In production, the question is not whether the model is correct.
It is whether the system leads to better decisions.
Those are different questions. And most evaluation is designed for the first one.
Accuracy is measurable. It is testable against a held-out dataset, expressible as a number, easy to report. This is part of why it dominates the conversation about model performance.
But accuracy in a controlled environment tells you almost nothing about what happens in the real world.
Data changes. The objective shifts. The people using the output make judgment calls the model never saw. What held in evaluation breaks down in ways that are hard to predict and even harder to attribute.
The evaluation passed. The system still underperformed.
The real measure is whether decisions improved.
Consider a system that supports inventory decisions.
You can measure forecast accuracy, model error, mean absolute deviation.
But the meaningful question is whether the decisions actually got better.
Did stockouts decrease? Did overstock improve? Did the team start trusting the output enough to act on it more quickly?
Those outcomes depend on more than the model. They depend on how the output was understood, which constraints were applied, and what happened in the steps between the prediction and the decision.
A model can be highly accurate and still fail this test.
If the output arrives in a format no one trusts, it will be ignored. If the recommendation conflicts with incentives no one has acknowledged, it will be overridden. If the system is right in aggregate but wrong in the cases that matter most, the damage is real regardless of the average.
Accuracy is a property of the model.
Impact is a property of the system.
They are not the same.
There is also a timing problem that is harder to solve than it appears.
Many of the effects of a decision only become visible much later.
A pricing change affects customer behavior over months. A supply chain decision compounds through a season. A planning recommendation shapes outcomes weeks after it was acted on.
By the time you observe the result, the context has already shifted. Other decisions have been made. External conditions have changed. Isolating what the system contributed becomes genuinely difficult.
This is not a modeling problem. It is a measurement problem.
And it affects more than evaluation. It affects trust.
When impact is hard to demonstrate, teams fall back on what they can show.
Usage rates. Model performance on historical data. Engagement. Metrics that are measurable and defensible, even when they are not the ones that matter.
This is not laziness. It is a rational response to measurement difficulty.
But it has consequences.
The metrics you can defend become the metrics you pursue. Over time, the system gets optimized for what is easy to report rather than what it was built to do. The gap between the nominal goal and the actual goal widens, quietly, in ways that are hard to see from inside the project.
The deeper problem is that decision quality is contextual in ways that are hard to encode.
What is "correct" depends on tradeoffs that were never fully articulated. A decision that looks suboptimal against a narrow metric may be exactly right given constraints the model did not see. A system that optimizes for a clean objective can create problems in adjacent areas that never appear in the evaluation.
Getting evaluation right means deciding in advance what good looks like. Not just technically, but in terms of the decisions the system is supposed to support.
That requires a clarity about problem definition that most projects do not have when they start.

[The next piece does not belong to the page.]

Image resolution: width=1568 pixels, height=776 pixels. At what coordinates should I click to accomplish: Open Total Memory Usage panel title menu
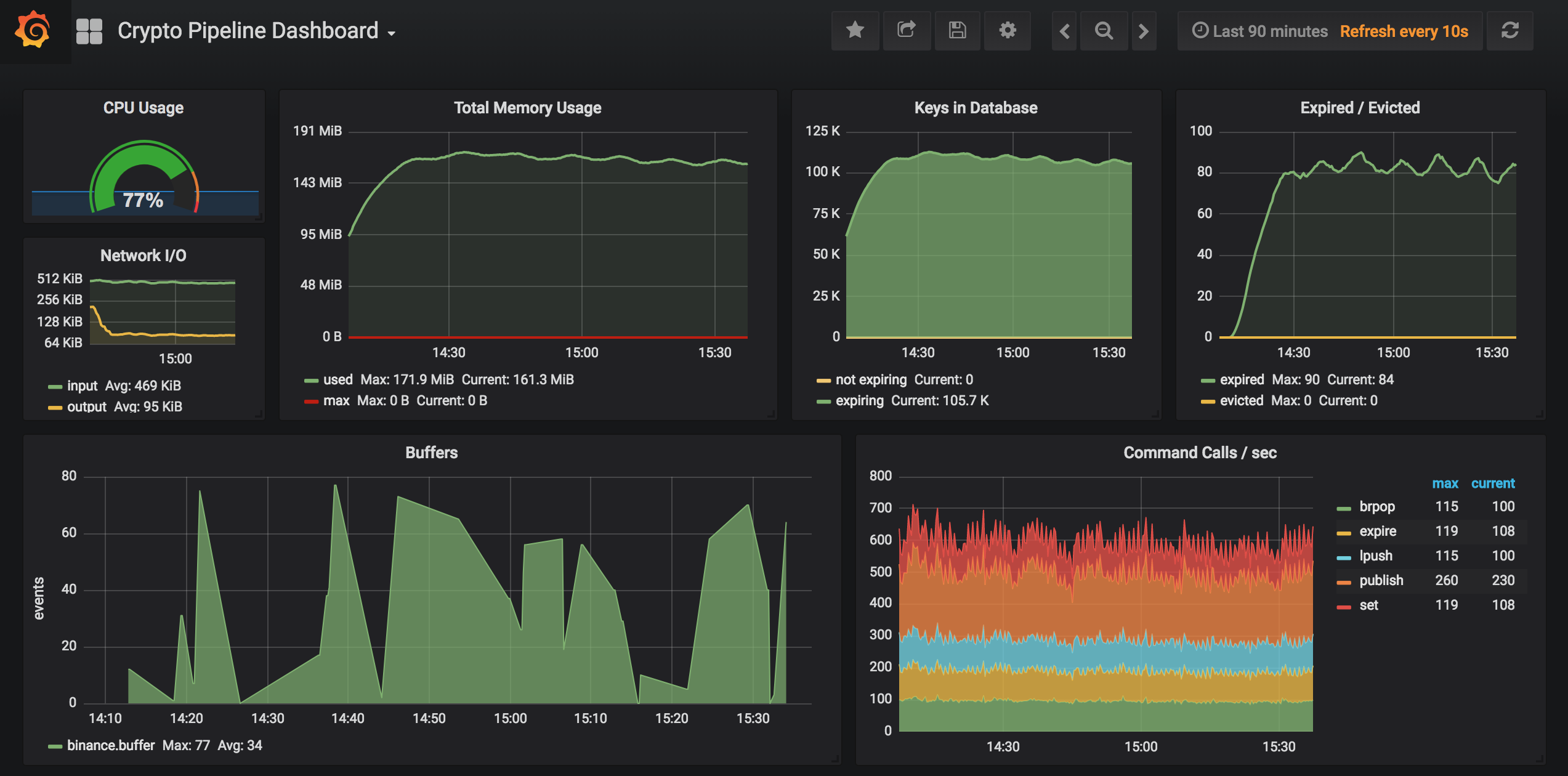[x=527, y=108]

None of this makes evaluation impossible.
But it does mean the right signals are messier than accuracy scores.
Are the decisions the system supports improving over time?

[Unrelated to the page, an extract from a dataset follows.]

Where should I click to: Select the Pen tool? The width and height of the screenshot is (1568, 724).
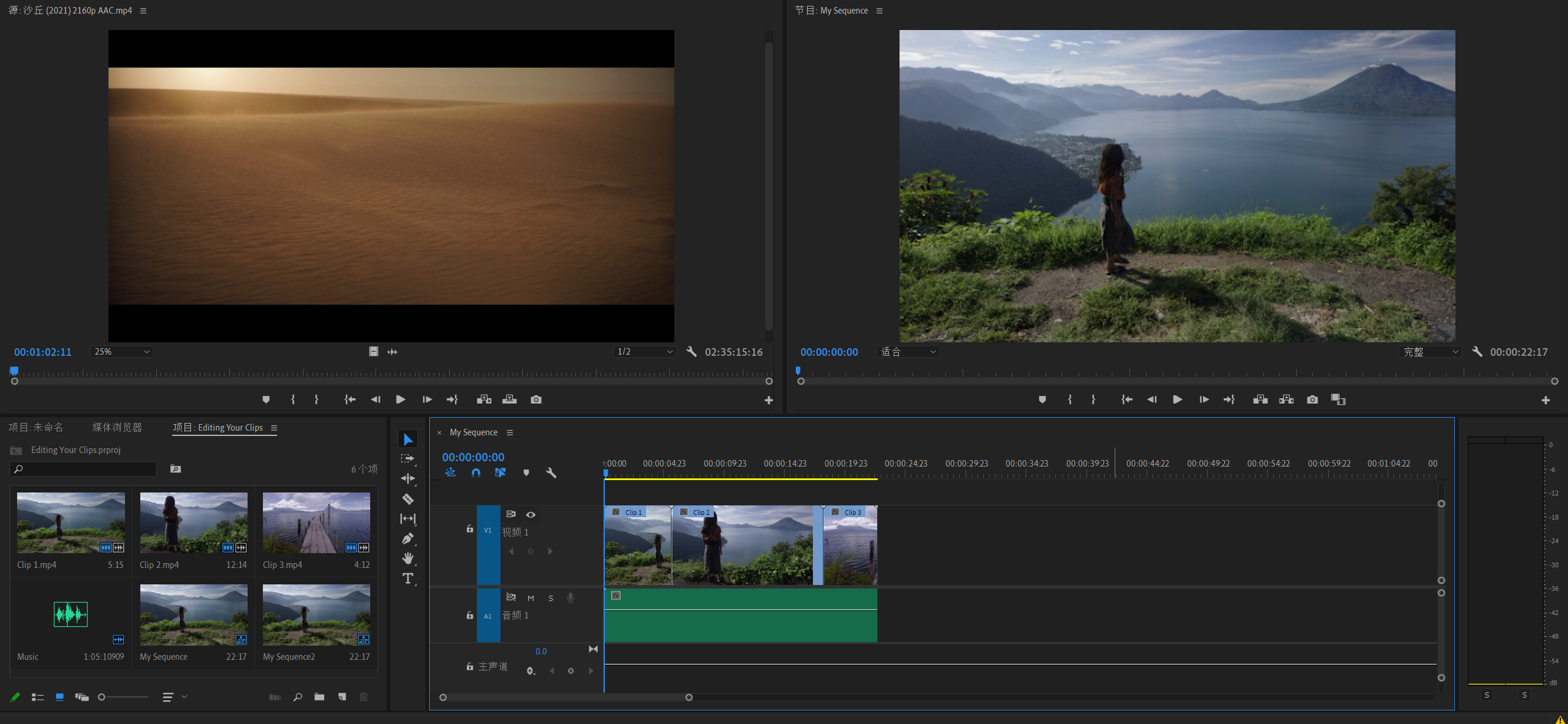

Is the output being used in the moments that matter?
Do the people using it know when to trust it and when to override it?
Are failure cases visible and recoverable?
These require longitudinal observation, not a held-out test set. They require honesty about what the system cannot do, not just what it can.
The difficulty of evaluation is one of the reasons production AI systems are harder to build than they appear.
Not because the measurement is technically complex.
Because the thing you are trying to measure, whether the system is making decisions better, is slow to observe, easy to approximate with something that looks like measurement but isn't, and easy to defer until after launch.
Most teams never fully solve it.
The ones that come closest treated evaluation as a design problem from the beginning.
Not as a report you write at the end.